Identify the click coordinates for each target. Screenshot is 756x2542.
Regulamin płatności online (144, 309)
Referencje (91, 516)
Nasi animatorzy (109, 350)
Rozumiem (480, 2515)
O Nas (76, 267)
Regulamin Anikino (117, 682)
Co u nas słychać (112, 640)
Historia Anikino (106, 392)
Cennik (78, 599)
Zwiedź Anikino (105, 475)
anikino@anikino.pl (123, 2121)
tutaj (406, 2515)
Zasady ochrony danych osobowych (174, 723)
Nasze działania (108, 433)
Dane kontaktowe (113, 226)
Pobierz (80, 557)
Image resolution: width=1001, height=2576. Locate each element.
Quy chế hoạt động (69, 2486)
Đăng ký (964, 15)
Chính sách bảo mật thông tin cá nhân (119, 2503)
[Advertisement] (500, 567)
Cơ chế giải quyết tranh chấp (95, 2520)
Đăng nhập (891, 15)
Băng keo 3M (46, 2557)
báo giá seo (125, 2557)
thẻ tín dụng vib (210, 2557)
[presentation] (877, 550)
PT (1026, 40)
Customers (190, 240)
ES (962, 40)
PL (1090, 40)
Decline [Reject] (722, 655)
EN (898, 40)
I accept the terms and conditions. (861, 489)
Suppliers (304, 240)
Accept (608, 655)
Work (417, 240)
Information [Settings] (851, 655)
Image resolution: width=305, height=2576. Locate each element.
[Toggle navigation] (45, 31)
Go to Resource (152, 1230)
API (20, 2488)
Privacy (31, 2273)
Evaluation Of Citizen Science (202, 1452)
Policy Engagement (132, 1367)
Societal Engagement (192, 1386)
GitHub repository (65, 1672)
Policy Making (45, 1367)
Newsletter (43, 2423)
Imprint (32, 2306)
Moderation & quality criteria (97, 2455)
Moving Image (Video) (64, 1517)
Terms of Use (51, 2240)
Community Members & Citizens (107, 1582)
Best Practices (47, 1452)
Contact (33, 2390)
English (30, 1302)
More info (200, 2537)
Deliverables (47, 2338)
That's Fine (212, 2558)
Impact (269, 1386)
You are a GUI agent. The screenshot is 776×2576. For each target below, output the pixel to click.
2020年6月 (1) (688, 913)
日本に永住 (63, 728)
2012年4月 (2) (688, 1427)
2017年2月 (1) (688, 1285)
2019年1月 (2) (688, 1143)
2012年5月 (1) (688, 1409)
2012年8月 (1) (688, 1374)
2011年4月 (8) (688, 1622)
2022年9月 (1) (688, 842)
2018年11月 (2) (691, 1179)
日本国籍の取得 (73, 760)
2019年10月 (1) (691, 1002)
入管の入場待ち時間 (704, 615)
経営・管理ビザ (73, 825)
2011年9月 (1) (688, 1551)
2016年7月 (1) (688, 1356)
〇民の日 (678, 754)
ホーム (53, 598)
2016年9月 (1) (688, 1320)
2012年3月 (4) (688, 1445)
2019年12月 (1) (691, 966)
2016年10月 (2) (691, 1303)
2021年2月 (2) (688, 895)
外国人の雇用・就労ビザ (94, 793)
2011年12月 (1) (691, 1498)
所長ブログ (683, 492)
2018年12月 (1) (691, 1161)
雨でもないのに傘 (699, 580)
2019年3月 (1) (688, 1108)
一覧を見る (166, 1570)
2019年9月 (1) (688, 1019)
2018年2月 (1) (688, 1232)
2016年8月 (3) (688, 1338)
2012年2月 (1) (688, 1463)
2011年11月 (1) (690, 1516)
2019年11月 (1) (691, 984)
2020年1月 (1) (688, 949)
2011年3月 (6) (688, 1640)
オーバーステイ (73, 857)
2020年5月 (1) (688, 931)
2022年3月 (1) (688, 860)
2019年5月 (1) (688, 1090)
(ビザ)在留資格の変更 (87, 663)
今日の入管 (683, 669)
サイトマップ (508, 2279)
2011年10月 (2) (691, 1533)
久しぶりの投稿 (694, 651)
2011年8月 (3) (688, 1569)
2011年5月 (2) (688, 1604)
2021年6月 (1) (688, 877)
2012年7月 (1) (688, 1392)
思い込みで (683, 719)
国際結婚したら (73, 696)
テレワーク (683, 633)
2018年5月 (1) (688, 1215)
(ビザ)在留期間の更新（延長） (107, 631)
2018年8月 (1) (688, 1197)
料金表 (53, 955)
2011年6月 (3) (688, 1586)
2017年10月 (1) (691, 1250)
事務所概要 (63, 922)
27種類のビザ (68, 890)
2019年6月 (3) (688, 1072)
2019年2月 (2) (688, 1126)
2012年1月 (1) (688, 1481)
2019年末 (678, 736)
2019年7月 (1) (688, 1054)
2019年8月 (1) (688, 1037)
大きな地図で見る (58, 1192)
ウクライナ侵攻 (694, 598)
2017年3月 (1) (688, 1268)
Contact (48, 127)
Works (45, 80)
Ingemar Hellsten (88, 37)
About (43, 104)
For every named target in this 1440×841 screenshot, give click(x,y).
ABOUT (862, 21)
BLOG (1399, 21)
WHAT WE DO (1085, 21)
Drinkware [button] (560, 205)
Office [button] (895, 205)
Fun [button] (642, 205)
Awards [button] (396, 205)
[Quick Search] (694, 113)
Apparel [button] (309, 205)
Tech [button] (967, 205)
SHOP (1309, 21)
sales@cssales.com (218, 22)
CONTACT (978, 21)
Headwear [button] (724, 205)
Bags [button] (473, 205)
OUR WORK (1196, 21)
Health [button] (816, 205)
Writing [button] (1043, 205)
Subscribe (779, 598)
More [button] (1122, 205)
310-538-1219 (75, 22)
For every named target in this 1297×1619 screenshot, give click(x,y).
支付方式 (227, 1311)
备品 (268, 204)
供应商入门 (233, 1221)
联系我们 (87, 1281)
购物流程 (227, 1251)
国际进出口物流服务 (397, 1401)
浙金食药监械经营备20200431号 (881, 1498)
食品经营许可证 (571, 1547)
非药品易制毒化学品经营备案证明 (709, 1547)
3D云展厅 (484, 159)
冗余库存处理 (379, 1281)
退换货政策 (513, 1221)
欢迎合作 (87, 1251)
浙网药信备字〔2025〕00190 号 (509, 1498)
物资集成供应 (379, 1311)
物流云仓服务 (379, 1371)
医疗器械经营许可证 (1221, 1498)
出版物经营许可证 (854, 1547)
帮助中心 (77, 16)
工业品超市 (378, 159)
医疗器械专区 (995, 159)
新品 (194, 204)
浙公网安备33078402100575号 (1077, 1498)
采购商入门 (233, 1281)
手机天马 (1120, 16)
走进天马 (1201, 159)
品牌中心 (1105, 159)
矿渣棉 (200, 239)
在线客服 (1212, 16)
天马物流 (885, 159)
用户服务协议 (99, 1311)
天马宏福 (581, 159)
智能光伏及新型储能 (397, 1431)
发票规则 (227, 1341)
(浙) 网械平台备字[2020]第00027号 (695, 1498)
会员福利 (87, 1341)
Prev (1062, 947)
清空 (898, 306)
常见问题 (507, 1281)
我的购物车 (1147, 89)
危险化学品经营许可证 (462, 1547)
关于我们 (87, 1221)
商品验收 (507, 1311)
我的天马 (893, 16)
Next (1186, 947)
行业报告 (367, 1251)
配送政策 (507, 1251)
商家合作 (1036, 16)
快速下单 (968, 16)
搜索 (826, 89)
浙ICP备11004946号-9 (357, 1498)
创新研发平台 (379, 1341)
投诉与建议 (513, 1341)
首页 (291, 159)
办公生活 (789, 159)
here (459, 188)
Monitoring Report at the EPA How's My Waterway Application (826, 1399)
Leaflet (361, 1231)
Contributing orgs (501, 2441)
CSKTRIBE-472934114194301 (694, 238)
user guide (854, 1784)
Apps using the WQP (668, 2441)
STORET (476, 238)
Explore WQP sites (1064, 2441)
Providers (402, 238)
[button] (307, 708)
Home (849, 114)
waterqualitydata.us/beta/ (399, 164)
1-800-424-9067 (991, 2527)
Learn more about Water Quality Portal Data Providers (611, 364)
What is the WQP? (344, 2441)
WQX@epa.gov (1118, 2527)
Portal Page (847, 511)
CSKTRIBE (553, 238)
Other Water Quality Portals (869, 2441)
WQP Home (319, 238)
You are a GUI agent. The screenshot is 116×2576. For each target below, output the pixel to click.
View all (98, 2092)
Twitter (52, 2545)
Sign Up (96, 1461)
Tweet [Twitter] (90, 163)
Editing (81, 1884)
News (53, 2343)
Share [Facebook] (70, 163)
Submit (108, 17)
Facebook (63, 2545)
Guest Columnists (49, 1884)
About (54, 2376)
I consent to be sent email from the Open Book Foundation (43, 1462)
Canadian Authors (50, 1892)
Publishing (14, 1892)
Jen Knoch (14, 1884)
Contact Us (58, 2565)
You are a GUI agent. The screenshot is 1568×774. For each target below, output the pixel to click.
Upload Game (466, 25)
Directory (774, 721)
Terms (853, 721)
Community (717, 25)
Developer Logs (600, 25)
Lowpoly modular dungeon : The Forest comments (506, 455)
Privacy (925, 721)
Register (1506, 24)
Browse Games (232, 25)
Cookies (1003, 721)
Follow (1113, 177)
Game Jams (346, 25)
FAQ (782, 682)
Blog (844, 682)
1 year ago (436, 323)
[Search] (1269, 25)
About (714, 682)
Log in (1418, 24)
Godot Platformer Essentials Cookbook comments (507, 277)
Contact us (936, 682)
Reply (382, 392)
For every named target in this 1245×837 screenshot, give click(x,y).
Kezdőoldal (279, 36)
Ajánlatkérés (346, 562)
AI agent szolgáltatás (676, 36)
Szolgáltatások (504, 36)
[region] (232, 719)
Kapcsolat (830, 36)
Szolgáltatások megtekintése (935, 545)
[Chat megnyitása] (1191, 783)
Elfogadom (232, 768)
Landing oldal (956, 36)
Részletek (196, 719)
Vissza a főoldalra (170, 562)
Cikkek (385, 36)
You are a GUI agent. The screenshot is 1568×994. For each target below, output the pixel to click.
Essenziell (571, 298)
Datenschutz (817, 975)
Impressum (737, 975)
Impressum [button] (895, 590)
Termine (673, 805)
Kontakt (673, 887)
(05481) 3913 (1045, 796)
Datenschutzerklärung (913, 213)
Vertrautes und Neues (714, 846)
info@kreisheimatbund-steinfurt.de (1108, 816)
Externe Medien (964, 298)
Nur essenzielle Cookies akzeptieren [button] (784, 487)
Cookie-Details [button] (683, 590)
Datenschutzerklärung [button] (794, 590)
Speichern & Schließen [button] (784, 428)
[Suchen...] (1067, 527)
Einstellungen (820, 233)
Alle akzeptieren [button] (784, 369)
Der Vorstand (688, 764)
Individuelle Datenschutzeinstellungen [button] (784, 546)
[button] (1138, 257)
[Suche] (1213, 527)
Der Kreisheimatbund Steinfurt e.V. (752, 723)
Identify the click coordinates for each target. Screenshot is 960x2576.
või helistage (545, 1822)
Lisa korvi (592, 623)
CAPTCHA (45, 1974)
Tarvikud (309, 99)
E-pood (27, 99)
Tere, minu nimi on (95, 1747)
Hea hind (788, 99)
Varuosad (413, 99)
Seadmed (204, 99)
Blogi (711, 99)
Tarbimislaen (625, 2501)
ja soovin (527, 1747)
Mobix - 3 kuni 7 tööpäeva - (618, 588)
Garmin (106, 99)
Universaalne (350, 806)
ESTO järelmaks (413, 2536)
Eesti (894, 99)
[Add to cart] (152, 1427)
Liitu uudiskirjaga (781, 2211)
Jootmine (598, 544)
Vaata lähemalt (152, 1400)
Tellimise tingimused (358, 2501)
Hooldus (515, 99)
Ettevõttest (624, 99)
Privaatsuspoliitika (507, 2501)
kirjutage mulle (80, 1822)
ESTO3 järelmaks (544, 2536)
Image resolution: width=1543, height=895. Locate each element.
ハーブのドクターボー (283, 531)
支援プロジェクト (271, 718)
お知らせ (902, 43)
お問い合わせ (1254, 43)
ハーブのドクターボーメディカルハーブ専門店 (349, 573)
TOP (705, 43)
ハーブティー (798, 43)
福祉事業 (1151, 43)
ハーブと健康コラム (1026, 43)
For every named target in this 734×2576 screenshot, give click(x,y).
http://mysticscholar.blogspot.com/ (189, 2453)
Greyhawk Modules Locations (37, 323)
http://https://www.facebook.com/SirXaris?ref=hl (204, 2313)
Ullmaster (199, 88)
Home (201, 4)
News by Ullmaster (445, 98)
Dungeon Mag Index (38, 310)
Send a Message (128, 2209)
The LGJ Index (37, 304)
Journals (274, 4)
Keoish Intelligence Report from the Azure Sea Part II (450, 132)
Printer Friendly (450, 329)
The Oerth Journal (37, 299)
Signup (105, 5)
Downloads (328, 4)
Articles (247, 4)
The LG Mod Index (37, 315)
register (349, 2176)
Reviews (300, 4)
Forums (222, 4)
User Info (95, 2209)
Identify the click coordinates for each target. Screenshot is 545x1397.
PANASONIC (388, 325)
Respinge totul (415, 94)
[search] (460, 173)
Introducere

************

— The exercise —
Reproduce without any change the rows from the one containing "我的天马 (893, 16)" through the one containing "Kapcsolat (830, 36)", both included.

— Answer for the task —
我的天马 (893, 16)
Next (1186, 947)
行业报告 (367, 1251)
配送政策 (507, 1251)
商家合作 (1036, 16)
快速下单 (968, 16)
搜索 (826, 89)
浙ICP备11004946号-9 (357, 1498)
创新研发平台 (379, 1341)
投诉与建议 (513, 1341)
首页 (291, 159)
办公生活 (789, 159)
here (459, 188)
Monitoring Report at the EPA How's My Waterway Application (826, 1399)
Leaflet (361, 1231)
Contributing orgs (501, 2441)
CSKTRIBE-472934114194301 (694, 238)
user guide (854, 1784)
Apps using the WQP (668, 2441)
STORET (476, 238)
Explore WQP sites (1064, 2441)
Providers (402, 238)
[button] (307, 708)
Home (849, 114)
waterqualitydata.us/beta/ (399, 164)
1-800-424-9067 (991, 2527)
Learn more about Water Quality Portal Data Providers (611, 364)
What is the WQP? (344, 2441)
WQX@epa.gov (1118, 2527)
Portal Page (847, 511)
CSKTRIBE (553, 238)
Other Water Quality Portals (869, 2441)
WQP Home (319, 238)
You are a GUI agent. The screenshot is 116×2576. For each target below, output the pixel to click.
View all (98, 2092)
Twitter (52, 2545)
Sign Up (96, 1461)
Tweet [Twitter] (90, 163)
Editing (81, 1884)
News (53, 2343)
Share [Facebook] (70, 163)
Submit (108, 17)
Facebook (63, 2545)
Guest Columnists (49, 1884)
About (54, 2376)
I consent to be sent email from the Open Book Foundation (43, 1462)
Canadian Authors (50, 1892)
Publishing (14, 1892)
Jen Knoch (14, 1884)
Contact Us (58, 2565)
You are a GUI agent. The screenshot is 1568×774. For each target below, output the pixel to click.
Upload Game (466, 25)
Directory (774, 721)
Terms (853, 721)
Community (717, 25)
Developer Logs (600, 25)
Lowpoly modular dungeon : The Forest comments (506, 455)
Privacy (925, 721)
Register (1506, 24)
Browse Games (232, 25)
Cookies (1003, 721)
Follow (1113, 177)
Game Jams (346, 25)
FAQ (782, 682)
Blog (844, 682)
1 year ago (436, 323)
[Search] (1269, 25)
About (714, 682)
Log in (1418, 24)
Godot Platformer Essentials Cookbook comments (507, 277)
Contact us (936, 682)
Reply (382, 392)
For every named target in this 1245×837 screenshot, give click(x,y).
Kezdőoldal (279, 36)
Ajánlatkérés (346, 562)
AI agent szolgáltatás (676, 36)
Szolgáltatások (504, 36)
[region] (232, 719)
Kapcsolat (830, 36)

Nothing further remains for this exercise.